_Instructions for the task_
Lines that contain the string "progress" are the ones to list; copy all of them from the records.
Start of Excerpted records
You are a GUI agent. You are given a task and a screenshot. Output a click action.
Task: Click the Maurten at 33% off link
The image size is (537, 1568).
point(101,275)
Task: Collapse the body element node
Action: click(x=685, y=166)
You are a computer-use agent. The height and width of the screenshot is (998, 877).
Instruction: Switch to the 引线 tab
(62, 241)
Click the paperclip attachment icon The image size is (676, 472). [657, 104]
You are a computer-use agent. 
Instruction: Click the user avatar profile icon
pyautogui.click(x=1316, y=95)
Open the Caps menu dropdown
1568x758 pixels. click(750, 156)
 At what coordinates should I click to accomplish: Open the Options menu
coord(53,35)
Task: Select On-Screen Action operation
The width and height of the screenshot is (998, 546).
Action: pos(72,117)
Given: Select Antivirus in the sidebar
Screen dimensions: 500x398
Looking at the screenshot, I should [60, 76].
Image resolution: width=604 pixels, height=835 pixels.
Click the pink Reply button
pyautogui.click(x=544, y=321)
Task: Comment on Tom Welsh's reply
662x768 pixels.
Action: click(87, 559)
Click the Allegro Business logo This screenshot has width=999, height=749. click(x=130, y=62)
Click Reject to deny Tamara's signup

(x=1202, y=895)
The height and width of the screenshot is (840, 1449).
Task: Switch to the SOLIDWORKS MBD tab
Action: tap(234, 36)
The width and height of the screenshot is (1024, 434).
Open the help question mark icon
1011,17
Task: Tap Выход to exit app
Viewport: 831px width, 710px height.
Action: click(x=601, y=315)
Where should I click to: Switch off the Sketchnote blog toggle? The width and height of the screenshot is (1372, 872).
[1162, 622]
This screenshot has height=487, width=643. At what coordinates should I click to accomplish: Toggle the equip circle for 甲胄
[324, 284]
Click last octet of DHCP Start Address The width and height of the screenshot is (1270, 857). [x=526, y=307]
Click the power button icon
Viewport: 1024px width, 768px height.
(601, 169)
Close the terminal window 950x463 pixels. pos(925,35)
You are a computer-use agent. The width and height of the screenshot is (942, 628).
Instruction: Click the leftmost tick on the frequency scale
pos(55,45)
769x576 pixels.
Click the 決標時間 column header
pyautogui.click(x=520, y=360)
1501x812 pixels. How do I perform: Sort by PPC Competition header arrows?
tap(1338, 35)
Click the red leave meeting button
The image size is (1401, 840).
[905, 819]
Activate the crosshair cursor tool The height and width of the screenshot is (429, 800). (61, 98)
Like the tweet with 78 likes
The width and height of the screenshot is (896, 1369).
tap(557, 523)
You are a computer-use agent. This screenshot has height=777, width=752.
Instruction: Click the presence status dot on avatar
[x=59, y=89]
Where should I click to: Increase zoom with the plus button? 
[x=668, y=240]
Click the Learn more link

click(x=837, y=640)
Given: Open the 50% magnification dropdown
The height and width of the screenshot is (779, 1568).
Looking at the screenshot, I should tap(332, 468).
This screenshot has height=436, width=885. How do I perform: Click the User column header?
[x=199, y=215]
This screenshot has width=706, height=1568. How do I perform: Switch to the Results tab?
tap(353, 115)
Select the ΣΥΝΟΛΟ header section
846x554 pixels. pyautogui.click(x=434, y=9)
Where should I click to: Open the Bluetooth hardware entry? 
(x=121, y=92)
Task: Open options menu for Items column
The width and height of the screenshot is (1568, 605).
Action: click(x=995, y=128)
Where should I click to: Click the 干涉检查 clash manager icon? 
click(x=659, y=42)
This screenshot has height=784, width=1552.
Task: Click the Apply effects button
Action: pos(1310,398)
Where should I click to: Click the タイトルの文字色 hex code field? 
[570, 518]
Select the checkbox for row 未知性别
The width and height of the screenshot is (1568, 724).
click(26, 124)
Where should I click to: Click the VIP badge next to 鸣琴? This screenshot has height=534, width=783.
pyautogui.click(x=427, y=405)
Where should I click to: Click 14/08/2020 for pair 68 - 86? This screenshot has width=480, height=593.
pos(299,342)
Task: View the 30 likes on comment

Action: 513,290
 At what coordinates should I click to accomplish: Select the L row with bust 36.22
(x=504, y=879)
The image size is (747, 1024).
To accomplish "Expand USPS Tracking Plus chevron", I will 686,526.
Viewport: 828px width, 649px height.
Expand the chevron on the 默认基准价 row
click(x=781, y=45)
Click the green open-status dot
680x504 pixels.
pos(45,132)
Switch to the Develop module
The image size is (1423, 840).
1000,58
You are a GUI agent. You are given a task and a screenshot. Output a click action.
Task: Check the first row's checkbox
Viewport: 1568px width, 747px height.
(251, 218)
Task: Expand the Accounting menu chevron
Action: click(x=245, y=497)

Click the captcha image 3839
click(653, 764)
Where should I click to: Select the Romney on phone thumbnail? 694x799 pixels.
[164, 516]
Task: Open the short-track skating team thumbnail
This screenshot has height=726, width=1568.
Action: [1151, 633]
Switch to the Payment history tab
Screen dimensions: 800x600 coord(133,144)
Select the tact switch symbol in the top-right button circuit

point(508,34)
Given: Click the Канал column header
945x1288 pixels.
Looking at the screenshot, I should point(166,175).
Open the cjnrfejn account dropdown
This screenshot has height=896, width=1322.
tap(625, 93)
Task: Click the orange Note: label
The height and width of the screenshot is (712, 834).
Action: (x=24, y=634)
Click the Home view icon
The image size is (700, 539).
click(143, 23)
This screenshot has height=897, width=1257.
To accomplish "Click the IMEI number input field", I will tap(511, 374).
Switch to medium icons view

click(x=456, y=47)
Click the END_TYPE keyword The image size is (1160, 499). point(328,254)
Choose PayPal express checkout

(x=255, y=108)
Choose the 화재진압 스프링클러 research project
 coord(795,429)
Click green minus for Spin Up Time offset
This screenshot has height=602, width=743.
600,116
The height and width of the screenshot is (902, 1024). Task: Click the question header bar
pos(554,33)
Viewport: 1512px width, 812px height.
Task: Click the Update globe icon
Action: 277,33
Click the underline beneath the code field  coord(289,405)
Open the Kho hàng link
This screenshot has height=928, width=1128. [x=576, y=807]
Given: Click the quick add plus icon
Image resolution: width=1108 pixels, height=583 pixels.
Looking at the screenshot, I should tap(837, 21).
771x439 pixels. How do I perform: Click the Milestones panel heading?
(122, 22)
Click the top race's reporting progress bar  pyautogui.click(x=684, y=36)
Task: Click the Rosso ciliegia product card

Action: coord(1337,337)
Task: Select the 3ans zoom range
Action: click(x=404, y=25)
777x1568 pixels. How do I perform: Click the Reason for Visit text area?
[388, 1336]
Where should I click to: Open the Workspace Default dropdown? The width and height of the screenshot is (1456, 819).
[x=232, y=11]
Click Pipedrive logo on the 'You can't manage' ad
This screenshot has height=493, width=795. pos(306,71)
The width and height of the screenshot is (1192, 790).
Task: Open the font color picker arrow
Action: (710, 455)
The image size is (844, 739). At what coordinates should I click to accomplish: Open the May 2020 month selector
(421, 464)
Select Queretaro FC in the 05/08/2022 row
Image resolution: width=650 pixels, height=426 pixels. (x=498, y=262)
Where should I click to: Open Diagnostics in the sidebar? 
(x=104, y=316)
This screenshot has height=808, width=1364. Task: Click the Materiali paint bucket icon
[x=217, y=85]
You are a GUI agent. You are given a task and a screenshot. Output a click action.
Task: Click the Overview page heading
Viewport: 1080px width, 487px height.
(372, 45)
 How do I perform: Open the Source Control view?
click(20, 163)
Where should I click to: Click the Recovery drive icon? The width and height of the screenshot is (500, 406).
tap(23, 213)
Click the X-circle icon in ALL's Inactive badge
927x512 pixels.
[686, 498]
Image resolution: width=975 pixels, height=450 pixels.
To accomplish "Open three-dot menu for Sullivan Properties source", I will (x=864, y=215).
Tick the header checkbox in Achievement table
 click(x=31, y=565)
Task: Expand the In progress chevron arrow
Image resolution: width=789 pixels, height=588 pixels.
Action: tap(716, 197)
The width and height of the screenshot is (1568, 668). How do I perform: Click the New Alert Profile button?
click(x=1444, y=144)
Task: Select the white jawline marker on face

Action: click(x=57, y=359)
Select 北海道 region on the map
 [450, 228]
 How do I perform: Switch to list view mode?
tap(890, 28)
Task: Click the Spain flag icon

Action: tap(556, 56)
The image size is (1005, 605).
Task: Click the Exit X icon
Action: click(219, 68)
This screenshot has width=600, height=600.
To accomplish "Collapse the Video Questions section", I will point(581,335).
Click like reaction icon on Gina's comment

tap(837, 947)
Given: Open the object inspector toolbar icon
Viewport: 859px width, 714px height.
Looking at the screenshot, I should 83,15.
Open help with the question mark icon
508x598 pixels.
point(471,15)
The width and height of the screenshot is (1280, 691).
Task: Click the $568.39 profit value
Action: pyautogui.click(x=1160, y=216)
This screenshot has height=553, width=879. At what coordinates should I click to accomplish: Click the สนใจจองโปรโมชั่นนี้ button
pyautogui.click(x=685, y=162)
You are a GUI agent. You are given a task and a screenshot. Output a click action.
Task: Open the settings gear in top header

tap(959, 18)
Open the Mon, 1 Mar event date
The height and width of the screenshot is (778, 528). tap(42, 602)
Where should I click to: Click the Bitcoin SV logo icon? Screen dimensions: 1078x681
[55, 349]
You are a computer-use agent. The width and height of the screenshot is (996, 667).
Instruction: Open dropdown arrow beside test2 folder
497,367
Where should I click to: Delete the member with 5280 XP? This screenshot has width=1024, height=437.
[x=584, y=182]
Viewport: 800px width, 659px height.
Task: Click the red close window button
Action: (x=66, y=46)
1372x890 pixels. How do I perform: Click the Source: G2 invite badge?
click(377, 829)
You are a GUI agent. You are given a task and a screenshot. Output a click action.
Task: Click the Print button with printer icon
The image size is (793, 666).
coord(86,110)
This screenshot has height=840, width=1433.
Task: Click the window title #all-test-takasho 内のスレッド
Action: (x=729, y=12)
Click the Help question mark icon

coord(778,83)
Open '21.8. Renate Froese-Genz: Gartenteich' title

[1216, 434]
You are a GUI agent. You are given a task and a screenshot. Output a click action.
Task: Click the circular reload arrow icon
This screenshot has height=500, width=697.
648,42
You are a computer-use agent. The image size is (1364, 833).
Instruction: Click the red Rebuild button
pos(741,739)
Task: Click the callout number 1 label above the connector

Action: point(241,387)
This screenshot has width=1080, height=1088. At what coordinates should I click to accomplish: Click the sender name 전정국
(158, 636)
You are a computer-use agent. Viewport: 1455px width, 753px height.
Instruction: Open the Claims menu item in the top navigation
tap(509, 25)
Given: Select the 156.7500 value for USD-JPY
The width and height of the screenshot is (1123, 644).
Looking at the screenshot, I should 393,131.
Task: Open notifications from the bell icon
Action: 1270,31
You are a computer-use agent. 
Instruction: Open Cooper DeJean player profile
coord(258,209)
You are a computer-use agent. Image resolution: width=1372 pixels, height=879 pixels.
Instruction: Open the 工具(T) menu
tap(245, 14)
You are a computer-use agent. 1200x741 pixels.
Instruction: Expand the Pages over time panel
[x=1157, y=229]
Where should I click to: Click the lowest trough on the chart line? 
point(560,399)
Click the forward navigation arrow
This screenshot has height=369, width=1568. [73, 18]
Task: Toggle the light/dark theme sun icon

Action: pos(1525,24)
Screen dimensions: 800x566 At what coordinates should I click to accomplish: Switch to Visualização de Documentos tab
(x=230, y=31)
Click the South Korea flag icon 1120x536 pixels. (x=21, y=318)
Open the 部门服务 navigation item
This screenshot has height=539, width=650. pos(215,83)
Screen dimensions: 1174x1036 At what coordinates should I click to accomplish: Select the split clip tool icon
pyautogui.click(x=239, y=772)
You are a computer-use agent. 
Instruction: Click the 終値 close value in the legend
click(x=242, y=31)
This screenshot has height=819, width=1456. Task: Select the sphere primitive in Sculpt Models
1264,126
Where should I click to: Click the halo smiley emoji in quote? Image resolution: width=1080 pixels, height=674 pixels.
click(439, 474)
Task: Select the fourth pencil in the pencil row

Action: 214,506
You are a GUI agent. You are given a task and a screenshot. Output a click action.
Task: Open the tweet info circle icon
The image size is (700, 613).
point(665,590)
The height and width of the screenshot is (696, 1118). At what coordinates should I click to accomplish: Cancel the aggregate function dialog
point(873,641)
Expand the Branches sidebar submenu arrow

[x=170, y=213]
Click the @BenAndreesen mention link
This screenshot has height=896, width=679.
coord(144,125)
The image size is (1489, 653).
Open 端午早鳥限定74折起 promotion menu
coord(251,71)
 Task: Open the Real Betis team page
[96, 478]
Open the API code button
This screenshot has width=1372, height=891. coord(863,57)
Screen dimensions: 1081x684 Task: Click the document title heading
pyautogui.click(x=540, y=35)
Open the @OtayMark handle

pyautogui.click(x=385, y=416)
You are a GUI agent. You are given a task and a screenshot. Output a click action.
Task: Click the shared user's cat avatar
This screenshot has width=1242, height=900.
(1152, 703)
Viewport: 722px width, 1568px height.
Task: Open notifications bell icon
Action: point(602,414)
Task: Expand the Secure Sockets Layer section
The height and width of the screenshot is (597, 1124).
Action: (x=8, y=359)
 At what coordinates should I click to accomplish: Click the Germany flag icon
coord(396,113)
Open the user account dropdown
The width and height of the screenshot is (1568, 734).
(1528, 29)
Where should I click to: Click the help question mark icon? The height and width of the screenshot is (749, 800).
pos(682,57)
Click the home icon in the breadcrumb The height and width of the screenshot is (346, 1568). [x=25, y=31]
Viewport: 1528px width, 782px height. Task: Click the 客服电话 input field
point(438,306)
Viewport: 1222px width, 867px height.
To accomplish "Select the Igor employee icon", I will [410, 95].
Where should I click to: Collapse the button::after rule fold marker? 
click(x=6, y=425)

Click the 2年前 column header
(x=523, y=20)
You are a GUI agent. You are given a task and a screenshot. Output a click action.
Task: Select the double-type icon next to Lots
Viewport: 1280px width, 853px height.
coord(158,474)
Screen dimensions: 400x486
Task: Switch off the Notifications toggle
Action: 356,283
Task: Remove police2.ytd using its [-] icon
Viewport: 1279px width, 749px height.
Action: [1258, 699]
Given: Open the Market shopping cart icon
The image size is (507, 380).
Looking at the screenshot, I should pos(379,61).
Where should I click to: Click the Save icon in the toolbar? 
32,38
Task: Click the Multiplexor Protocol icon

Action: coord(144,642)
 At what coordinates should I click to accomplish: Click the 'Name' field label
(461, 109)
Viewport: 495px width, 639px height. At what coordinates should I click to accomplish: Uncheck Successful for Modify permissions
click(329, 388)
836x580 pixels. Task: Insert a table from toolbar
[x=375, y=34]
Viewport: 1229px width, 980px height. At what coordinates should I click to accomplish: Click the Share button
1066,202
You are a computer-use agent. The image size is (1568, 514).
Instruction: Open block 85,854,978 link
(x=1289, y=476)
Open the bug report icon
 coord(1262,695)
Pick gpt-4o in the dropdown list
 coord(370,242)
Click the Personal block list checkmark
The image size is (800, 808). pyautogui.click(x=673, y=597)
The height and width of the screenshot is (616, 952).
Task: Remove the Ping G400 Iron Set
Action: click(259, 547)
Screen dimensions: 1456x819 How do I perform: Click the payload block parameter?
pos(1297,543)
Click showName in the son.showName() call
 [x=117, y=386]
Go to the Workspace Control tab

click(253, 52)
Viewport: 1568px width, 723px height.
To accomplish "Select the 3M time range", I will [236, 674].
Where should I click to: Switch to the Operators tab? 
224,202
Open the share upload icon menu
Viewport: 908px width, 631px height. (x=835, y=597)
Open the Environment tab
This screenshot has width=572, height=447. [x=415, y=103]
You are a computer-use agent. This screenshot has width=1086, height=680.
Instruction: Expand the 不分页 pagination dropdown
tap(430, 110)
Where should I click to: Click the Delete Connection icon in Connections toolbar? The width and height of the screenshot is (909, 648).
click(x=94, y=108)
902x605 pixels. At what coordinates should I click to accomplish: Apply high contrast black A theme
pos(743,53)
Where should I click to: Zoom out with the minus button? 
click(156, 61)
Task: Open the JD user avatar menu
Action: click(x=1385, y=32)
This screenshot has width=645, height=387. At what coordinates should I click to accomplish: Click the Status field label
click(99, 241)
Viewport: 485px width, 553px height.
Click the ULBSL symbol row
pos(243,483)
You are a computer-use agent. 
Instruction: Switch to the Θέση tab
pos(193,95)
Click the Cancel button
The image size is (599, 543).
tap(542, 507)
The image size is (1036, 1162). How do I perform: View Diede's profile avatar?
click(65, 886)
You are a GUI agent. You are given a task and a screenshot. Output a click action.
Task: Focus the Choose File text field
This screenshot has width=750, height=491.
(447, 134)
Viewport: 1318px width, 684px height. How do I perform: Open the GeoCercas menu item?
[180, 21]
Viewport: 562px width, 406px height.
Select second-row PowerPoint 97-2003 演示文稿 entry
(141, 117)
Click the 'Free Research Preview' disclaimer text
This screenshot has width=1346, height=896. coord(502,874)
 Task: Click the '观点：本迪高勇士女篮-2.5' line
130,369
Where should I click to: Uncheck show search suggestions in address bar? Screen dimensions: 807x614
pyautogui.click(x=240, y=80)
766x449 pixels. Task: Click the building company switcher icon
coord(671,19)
End of Excerpted records
_Written response_
Click the top race's reporting progress bar  pyautogui.click(x=684, y=36)
Task: Expand the In progress chevron arrow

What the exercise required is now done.